_Bagian Teks_
^^^^^^^^

| 29 Views

Komersialisasi Ibadah Haji

Oleh: Fadillah Noviantika
Anggota Komunitas Muslimah Menulis (KMM) Depok

Ibadah haji adalah rukun Islam yang mulia, menjadi impian jutaan kaum Muslimin di seluruh dunia. Setiap tahun, jutaan umat Islam menunaikan panggilan suci sebagai bentuk ketaatan kepada Allah Ta’ala. Namun, di tengah kesakralan ibadah ini, muncul ironi yang memilukan. Haji kini tak lagi sepenuhnya menjadi sarana pendekatan diri kepada Allah, tapi mulai berubah menjadi ajang komersialisasi dan bisnis berskala besar, bahkan diatur dengan standar ala korporasi.

Antrean berangkat haji yang demikian panjang ternyata tidak menyurutkan semangat umat Muslim untuk melaksanakannya dan hal ini tidak hanya terjadi di Indonesia. Kondisi yang sama juga terjadi di negara-negara ASEAN, bahkan beberapa negara, lama antreannya jauh di atas Indonesia. Malaysia menempati posisi pertama yaitu 120 tahun, kedua Singapura 34 tahun, dan ketiga Indonesia yaitu 20 tahun.

^^^^^^^^

_Blok Data_
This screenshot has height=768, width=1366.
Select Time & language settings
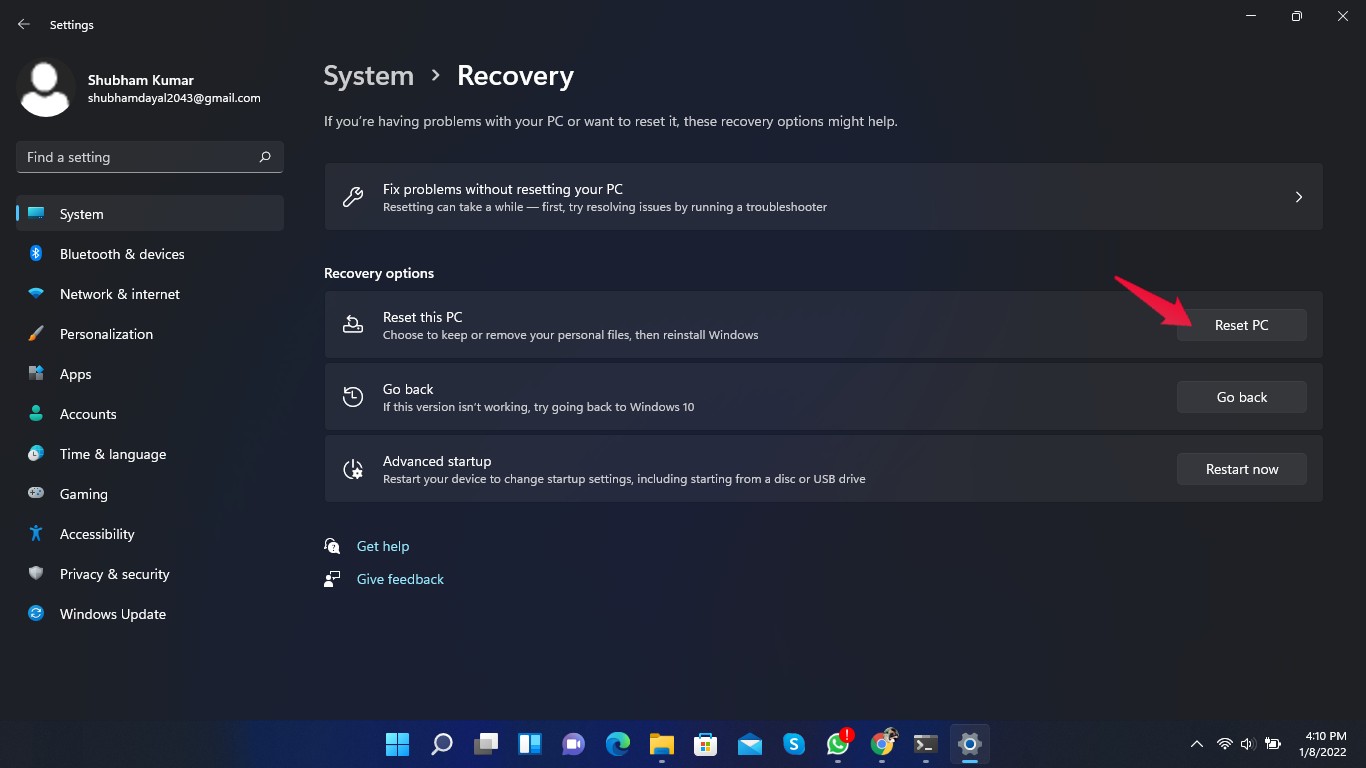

^^^^^^^^

_Petunjuk_
1. Tentukan apakah tiap pernyataan berikut sesuai dengan teks tentang komersialisasi ibadah haji, lalu jawab ya atau tidak disertai kutipan persis dari teks yang menjadi penentunya. (a) Lama antrean haji di Malaysia adalah 120 tahun. (b) Antrean haji yang panjang hanya terjadi di Indonesia. (c) Lama antrean haji di Singapura adalah 20 tahun.
2. Cetak seluruh bagian teks tentang komersialisasi ibadah haji, mulai dari "Komersialisasi Ibadah Haji" terus sampai ke "standar ala korporasi.".
Baris-baris data tidak dipakai di sini.

_Hasil Latihan_
1.
(a) Ya: "Malaysia menempati posisi pertama yaitu 120 tahun"
(b) Tidak: "hal ini tidak hanya terjadi di Indonesia"
(c) Tidak: "kedua Singapura 34 tahun"

2.
Komersialisasi Ibadah Haji

Oleh: Fadillah Noviantika
Anggota Komunitas Muslimah Menulis (KMM) Depok

Ibadah haji adalah rukun Islam yang mulia, menjadi impian jutaan kaum Muslimin di seluruh dunia. Setiap tahun, jutaan umat Islam menunaikan panggilan suci sebagai bentuk ketaatan kepada Allah Ta’ala. Namun, di tengah kesakralan ibadah ini, muncul ironi yang memilukan. Haji kini tak lagi sepenuhnya menjadi sarana pendekatan diri kepada Allah, tapi mulai berubah menjadi ajang komersialisasi dan bisnis berskala besar, bahkan diatur dengan standar ala korporasi.